In fact, there appeared to be many elements that contributed to the outcome. Ironically, at least some of the blame for Feuer’s loss can be laid at the feet of two of his powerful allies, organized labor and the California Democratic Party.

Both groups were so intent on getting out the vote for former Assembly Speaker Antonio Villaraigosa’s failed mayoral bid that their efforts had the unintended effect of bringing out Latinos who ended up casting ballots for Delgadillo. Feuer supporters had worried privately about just such a twist, and Delgadillo strategists acknowledged Wednesday that they had seen the trend developing.
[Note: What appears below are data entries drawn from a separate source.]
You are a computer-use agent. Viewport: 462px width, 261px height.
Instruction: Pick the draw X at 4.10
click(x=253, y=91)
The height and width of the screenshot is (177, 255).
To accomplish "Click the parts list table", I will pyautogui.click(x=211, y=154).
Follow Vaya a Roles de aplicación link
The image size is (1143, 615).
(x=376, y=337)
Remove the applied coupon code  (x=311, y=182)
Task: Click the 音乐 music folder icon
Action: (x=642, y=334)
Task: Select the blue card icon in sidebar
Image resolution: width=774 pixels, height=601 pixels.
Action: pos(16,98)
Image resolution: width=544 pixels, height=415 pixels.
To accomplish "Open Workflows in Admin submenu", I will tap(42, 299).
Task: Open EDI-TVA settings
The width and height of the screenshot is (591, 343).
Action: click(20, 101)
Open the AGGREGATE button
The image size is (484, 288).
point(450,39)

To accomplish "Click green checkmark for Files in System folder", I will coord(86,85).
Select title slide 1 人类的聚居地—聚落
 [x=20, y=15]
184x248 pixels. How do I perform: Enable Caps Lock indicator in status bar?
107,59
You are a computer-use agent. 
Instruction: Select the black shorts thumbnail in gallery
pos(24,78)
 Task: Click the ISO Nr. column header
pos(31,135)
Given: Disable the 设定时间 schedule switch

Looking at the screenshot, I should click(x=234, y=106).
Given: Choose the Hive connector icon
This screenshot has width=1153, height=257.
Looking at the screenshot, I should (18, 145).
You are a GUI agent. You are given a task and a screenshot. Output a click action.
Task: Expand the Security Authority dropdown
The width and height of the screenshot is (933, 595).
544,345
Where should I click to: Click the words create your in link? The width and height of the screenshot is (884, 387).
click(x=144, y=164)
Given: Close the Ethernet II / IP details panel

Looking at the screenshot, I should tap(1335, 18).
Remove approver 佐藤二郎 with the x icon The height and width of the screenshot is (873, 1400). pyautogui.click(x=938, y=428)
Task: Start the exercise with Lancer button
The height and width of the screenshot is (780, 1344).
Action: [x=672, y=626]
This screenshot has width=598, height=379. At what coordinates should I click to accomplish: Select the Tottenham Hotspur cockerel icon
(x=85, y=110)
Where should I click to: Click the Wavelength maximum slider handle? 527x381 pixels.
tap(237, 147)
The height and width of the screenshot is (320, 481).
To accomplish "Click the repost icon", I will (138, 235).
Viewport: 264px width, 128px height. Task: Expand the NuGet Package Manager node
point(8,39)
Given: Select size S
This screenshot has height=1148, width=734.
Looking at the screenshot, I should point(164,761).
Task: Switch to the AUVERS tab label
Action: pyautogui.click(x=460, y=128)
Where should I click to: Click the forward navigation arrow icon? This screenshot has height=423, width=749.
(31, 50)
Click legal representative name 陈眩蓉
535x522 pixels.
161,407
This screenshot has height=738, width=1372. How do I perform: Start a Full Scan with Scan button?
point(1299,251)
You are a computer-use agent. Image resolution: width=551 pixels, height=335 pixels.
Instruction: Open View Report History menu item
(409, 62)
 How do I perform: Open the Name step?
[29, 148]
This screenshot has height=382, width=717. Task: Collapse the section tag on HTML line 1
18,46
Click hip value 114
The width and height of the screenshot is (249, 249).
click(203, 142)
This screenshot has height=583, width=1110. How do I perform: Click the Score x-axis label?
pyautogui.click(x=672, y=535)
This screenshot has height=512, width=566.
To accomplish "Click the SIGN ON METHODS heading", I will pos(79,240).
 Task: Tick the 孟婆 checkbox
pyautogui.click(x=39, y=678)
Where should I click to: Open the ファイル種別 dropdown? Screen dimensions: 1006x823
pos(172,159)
Because Feuer ran no negative TV ads, Delgadillo did not have to fend off the kind of attacks on his record and character that Villaraigosa endured. Delgadillo won 79% of the record-high Latino vote--Latinos cast 22% of the total ballots--and won a solid majority of black votes as well.

Moreover, he garnered the majority of votes cast by conservatives and moderates, according to a Los Angeles Times survey of voters as they left their polling places Tuesday.

An analysis of precinct returns showed that the deputy mayor narrowly carried the San Fernando Valley and won handily in the southern and eastern parts of the city. He held Feuer to 56% of the votes in the councilman’s own Westside base.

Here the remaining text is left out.